Activity> Copy exactly the lines from the beginning of the data down to and including the line holding "冬天如何营销轮滑品牌 (125, 2130)", without any pictures.
====== Material shown
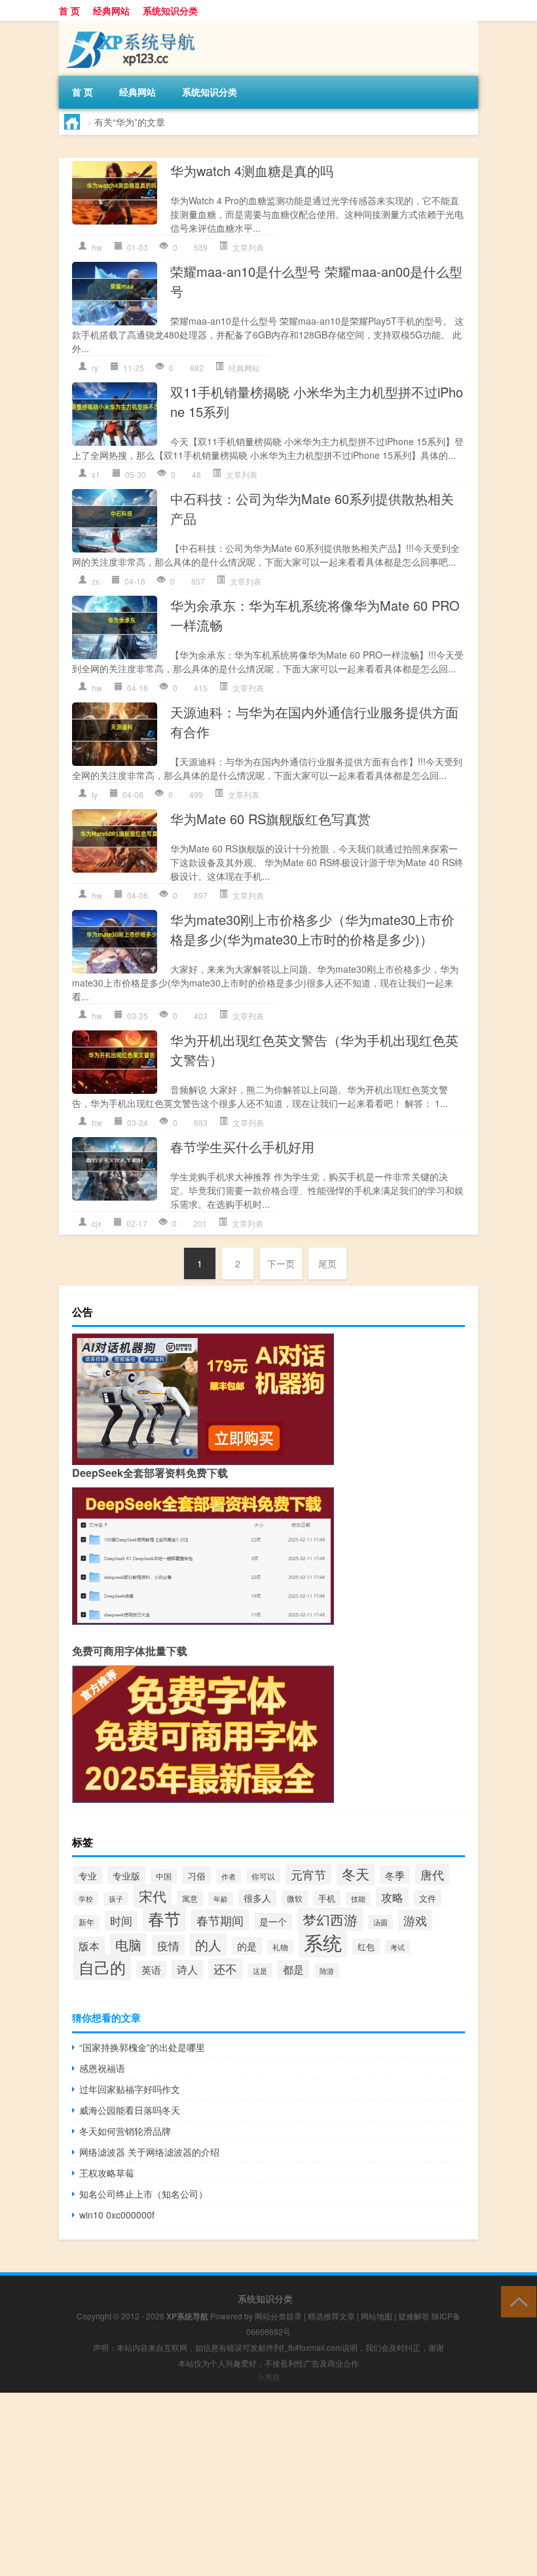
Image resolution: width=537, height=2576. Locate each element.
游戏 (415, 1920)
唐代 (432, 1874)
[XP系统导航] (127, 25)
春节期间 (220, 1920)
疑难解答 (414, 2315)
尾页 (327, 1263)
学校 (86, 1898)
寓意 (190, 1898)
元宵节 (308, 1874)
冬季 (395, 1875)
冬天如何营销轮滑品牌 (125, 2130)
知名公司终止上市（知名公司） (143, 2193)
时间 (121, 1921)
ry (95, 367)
============
Task solution>
Image resolution: width=537, height=2576. Locate each element.
游戏 (415, 1920)
唐代 (432, 1874)
[XP系统导航] (127, 25)
春节期间 (220, 1920)
疑难解答 (414, 2315)
尾页 (327, 1263)
学校 (86, 1898)
寓意 (190, 1898)
元宵节 (308, 1874)
冬季 (395, 1875)
冬天如何营销轮滑品牌 (125, 2130)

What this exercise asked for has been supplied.